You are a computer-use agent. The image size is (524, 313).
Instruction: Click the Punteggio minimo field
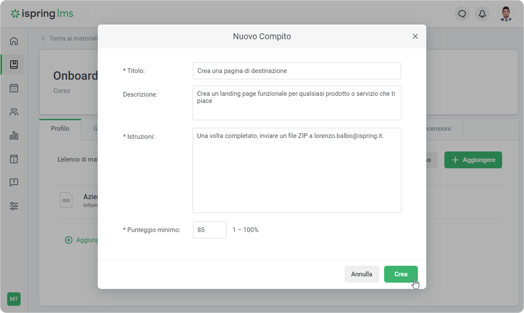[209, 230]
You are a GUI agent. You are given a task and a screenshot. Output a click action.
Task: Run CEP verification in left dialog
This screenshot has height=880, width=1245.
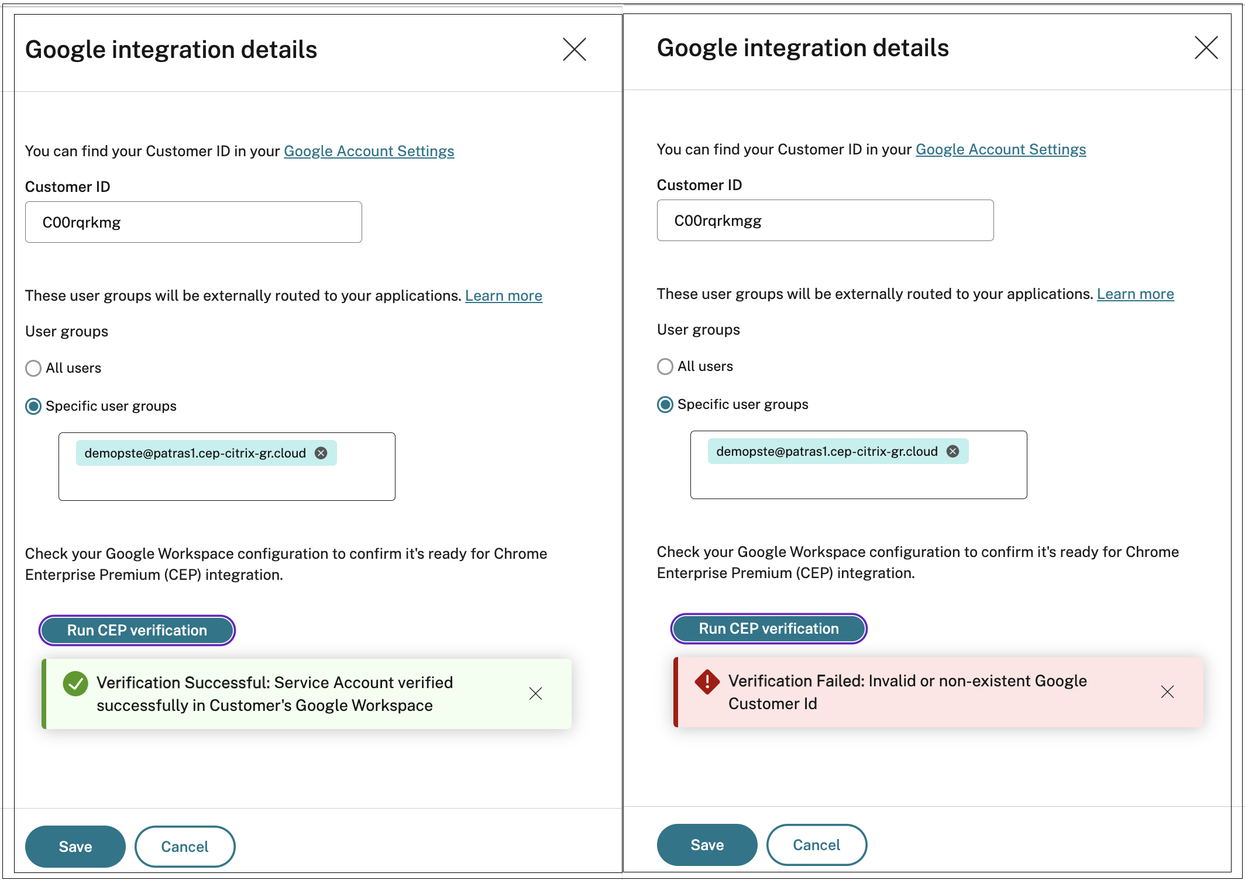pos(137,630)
...
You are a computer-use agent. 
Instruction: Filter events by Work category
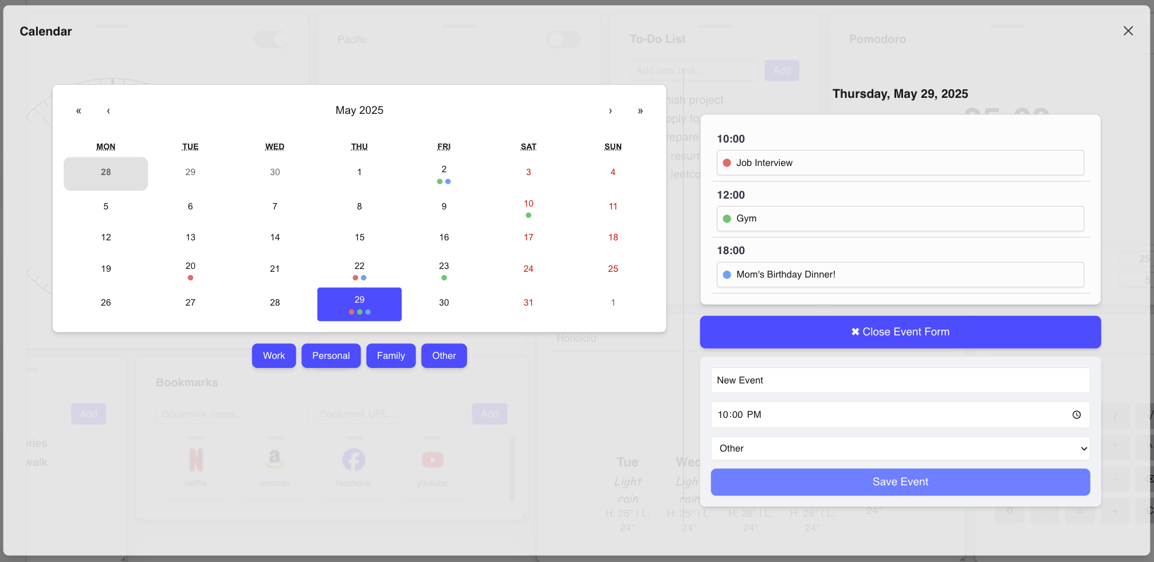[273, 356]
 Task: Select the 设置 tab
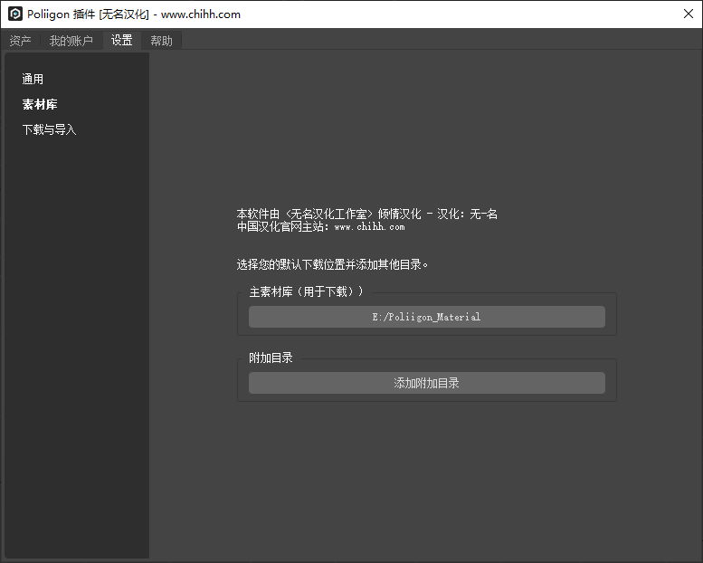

* Stated problem
Return the data exactly as shown, beginning with the line containing "You are a computer-use agent. The" and continuing through the line containing "pos(137,630)", with both of those lines included. Leave the pictures out of the answer.

* Full output
You are a computer-use agent. The image size is (524, 313).
Instruction: Click the Punteggio minimo field
[209, 230]
You are a GUI agent. You are given a task and a screenshot. Output a click action.
Task: Run CEP verification in left dialog
This screenshot has height=880, width=1245.
pos(137,630)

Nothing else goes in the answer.